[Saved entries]

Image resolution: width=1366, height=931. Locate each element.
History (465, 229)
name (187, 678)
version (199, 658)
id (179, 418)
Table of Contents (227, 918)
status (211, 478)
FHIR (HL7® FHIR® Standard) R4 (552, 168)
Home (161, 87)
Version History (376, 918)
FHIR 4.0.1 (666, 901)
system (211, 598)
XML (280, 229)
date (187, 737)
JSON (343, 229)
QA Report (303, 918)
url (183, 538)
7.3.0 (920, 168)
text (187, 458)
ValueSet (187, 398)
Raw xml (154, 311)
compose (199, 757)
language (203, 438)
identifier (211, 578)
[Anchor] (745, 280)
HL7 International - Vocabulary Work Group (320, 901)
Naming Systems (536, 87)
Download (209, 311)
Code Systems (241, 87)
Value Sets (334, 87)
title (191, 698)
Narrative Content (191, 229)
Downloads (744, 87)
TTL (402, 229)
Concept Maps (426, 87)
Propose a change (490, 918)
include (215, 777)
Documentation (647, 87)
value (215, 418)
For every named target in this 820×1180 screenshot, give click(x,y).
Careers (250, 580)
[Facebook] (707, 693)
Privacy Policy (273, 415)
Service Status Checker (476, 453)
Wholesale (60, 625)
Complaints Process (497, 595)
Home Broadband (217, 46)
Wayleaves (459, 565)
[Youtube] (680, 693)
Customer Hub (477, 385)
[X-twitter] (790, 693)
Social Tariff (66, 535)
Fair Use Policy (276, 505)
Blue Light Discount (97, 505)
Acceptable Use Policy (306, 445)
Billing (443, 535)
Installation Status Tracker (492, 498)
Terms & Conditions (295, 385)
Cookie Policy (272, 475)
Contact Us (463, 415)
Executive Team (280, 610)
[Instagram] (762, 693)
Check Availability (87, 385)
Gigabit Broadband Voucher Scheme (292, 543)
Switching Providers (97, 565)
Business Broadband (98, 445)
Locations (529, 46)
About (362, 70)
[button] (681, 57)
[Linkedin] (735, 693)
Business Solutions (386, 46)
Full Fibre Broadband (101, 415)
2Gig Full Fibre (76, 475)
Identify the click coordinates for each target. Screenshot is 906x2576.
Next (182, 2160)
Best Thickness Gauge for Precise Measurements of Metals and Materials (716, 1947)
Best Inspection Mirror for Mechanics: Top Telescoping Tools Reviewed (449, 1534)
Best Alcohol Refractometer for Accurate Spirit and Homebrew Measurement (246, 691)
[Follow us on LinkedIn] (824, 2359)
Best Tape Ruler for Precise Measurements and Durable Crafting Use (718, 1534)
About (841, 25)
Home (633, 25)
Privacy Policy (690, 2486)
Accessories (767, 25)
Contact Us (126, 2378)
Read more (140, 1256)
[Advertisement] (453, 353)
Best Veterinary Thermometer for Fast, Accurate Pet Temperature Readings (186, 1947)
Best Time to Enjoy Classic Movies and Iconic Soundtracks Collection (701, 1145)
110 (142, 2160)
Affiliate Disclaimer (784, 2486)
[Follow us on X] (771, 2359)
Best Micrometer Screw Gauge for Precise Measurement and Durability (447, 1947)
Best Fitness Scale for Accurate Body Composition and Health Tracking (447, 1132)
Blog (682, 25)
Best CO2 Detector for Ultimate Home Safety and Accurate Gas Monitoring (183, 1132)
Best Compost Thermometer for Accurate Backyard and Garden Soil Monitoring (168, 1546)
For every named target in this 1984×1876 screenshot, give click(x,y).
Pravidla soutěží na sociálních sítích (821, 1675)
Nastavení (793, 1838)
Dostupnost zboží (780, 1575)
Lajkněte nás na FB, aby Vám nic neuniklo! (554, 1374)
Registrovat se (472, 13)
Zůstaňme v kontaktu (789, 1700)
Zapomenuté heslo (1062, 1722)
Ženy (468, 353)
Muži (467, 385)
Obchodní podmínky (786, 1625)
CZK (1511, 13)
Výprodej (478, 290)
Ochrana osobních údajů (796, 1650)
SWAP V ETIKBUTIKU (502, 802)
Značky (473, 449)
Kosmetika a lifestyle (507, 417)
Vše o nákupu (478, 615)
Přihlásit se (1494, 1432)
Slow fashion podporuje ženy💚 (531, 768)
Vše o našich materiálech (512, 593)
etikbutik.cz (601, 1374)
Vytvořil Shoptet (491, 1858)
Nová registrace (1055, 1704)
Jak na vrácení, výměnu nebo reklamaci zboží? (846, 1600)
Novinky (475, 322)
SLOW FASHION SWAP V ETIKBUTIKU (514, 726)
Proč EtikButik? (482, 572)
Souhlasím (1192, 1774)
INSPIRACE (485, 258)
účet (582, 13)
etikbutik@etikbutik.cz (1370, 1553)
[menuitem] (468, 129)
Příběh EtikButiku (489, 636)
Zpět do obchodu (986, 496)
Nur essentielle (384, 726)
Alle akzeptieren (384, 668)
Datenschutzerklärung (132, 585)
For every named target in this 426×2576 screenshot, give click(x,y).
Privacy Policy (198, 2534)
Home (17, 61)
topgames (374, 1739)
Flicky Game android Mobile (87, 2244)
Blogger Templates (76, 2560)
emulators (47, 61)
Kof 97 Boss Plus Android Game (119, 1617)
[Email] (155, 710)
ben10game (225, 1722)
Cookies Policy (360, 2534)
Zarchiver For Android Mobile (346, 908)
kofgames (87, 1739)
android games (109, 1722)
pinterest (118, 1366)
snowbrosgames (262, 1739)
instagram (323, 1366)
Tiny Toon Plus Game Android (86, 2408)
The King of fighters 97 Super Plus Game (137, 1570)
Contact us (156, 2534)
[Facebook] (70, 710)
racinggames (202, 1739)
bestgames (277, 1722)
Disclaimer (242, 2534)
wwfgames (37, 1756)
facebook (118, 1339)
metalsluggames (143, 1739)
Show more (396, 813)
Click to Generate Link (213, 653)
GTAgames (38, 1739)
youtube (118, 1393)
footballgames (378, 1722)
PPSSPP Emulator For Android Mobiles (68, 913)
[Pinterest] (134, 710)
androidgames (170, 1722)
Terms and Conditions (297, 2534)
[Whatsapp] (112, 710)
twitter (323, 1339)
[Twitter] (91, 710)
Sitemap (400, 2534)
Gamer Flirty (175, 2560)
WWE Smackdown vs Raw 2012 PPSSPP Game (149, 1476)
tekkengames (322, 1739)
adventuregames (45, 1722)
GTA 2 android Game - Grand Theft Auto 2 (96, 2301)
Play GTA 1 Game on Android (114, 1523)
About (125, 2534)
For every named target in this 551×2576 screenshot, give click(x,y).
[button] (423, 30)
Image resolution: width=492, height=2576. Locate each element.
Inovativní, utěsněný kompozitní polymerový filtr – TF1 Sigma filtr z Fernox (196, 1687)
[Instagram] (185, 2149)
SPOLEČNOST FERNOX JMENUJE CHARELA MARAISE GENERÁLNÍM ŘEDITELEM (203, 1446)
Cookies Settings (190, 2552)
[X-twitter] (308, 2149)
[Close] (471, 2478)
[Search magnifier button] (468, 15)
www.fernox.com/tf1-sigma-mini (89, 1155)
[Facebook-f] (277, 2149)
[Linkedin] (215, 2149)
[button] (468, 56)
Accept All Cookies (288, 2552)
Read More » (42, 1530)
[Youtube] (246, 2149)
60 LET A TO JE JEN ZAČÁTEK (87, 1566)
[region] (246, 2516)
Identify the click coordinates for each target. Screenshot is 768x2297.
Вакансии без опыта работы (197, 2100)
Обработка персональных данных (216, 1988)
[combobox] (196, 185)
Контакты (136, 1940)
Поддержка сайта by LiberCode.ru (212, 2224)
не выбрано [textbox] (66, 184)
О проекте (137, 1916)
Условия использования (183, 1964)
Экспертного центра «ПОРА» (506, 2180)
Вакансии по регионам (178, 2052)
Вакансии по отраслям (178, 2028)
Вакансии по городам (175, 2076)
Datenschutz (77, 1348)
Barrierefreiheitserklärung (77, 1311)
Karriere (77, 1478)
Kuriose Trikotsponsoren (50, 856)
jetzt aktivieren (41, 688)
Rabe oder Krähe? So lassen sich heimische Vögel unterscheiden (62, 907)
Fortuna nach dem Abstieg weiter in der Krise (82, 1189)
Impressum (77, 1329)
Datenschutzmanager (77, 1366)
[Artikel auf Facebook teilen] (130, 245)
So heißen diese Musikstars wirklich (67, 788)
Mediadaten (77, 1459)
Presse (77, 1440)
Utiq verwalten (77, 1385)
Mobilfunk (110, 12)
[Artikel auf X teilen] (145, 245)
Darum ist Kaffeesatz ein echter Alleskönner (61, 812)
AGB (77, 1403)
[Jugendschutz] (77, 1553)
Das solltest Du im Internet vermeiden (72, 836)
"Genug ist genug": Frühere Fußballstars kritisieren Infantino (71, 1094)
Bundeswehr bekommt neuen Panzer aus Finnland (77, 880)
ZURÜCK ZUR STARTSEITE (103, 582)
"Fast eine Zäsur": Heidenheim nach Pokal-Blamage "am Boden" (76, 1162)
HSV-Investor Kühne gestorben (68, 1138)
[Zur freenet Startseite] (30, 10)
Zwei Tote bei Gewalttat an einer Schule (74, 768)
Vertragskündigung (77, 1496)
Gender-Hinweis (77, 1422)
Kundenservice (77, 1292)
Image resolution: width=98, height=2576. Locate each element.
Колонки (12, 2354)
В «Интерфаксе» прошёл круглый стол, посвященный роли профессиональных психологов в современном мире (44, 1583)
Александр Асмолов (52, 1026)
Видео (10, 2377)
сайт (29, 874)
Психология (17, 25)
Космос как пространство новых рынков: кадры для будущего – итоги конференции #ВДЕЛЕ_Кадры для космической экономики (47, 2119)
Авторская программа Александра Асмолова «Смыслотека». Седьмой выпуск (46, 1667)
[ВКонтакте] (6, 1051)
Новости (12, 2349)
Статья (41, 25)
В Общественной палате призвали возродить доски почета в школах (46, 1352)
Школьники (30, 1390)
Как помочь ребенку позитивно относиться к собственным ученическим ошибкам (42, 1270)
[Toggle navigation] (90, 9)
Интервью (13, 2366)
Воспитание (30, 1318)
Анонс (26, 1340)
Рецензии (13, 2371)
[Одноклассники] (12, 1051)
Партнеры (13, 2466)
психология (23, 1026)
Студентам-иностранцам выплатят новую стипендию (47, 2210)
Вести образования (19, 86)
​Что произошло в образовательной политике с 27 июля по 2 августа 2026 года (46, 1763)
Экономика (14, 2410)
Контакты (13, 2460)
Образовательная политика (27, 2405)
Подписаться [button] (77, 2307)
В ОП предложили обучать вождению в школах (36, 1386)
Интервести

* **Exercise requirements**
Each line of the entries that contains "школах" counts once; state the total as a bare number.

* **Result of this exercise**
2